The new Mineral Resource encompasses updated resource estimates for the following five (5) deposits: Big Bend, East Dyke, Mushroom, South Ridge and Double 19; and initial resource estimates for the following three (3) deposits: Road Cut, Gatehouse and Gold Mountain. In aggregate, these eight auriferous bodies are estimated to contain an Indicated Mineral Resource of 623,700 ounces of gold and an additional Inferred Mineral Resource of 180,700 ounces of gold as summarized in Table 1, with details presented in Table 2 in the Resource Estimate Summary section. In comparison to the 2012 Maiden Resource Estimate, the updated Mineral Resource represents increases of 124.4% in the Indicated category and 22.9% in the Inferred category. Approximately 73% of the Indicated Mineral Resources (456,200 oz.) is contained within the essentially contiguous Big Bend and East Dyke deposits.

Table 1: Summary of Mineral Resource Declaration for Kibi Gold Project
Declared in terms of CIM Definition Standards
(Effective Date: September 30, 2021)

Resource Category

Cut-Off Grade
(Au g/t)

Tonnage
(t)

Density
(t/m
3)

Average Grade (Au g/t)

Contained Gold (oz)

= = =

LIST OF TASKS.
[1] Summarize the excerpt in two sentences.
[2] According to the excerpt, which three deposits received initial resource estimates?
[3] From the excerpt, output the part that opens with the words containing "Table 1: Summary" and closes with "September 30, 2021)".

= = =

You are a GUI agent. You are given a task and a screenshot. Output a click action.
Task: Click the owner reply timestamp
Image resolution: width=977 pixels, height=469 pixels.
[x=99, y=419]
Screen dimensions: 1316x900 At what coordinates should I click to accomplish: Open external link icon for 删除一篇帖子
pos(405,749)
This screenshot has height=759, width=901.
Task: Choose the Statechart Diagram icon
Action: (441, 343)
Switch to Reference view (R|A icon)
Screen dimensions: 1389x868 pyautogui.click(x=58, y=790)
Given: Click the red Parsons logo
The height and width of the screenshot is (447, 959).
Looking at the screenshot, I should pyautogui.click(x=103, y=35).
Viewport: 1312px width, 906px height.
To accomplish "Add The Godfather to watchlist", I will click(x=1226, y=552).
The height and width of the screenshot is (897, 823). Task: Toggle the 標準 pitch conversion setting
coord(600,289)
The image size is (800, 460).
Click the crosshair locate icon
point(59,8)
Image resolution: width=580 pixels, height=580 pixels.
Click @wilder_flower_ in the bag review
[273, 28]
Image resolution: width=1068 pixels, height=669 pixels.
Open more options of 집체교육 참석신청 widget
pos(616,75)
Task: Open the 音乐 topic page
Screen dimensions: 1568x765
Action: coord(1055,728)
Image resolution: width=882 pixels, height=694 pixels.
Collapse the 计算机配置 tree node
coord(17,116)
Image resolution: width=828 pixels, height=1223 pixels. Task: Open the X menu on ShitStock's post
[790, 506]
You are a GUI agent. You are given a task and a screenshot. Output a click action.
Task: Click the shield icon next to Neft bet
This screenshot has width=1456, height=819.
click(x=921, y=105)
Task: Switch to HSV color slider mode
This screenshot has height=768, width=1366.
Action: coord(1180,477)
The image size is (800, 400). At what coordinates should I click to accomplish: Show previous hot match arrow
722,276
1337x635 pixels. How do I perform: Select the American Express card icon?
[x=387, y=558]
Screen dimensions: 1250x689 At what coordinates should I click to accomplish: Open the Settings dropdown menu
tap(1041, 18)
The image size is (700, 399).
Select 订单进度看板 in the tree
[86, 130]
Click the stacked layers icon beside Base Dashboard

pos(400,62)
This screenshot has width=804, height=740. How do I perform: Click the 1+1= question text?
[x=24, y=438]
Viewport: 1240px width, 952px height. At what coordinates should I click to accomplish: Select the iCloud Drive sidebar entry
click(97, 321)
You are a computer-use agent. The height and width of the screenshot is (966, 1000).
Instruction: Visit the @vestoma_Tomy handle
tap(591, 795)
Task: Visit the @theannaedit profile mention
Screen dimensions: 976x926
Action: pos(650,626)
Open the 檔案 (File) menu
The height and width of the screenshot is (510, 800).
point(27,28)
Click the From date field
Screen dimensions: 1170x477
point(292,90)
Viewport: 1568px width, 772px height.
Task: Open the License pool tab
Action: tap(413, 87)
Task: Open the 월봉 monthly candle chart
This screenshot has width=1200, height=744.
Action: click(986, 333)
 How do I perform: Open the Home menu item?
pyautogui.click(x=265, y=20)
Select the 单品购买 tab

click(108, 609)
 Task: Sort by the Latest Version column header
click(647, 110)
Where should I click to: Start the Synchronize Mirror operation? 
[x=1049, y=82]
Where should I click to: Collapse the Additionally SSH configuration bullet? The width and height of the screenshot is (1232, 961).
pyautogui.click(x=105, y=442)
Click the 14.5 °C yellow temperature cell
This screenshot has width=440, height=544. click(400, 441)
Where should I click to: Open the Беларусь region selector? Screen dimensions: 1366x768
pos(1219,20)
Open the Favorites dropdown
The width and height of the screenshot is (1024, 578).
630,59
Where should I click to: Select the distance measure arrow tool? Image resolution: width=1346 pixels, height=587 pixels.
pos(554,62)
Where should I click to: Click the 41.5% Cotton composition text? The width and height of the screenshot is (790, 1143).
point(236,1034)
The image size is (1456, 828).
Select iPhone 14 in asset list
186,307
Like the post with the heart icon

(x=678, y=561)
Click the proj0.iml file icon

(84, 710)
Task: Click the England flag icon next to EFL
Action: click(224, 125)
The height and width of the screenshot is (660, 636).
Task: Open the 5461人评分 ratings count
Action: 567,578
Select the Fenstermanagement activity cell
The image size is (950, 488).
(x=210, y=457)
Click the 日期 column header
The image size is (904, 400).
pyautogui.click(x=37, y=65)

= = =

RESULTS OF THE EXERCISE.
[1] The new Mineral Resource updates the estimates for five deposits and gives initial estimates for three more, so the eight deposits together hold an estimated Indicated Mineral Resource of 623,700 ounces of gold and an Inferred Mineral Resource of 180,700 ounces. Compared with the 2012 Maiden Resource Estimate, this is an increase of 124.4% in the Indicated category and 22.9% in the Inferred category, and about 73% of the Indicated resources lie within the Big Bend and East Dyke deposits.

[2] Road Cut, Gatehouse and Gold Mountain.

[3]
Table 1: Summary of Mineral Resource Declaration for Kibi Gold Project
Declared in terms of CIM Definition Standards
(Effective Date: September 30, 2021)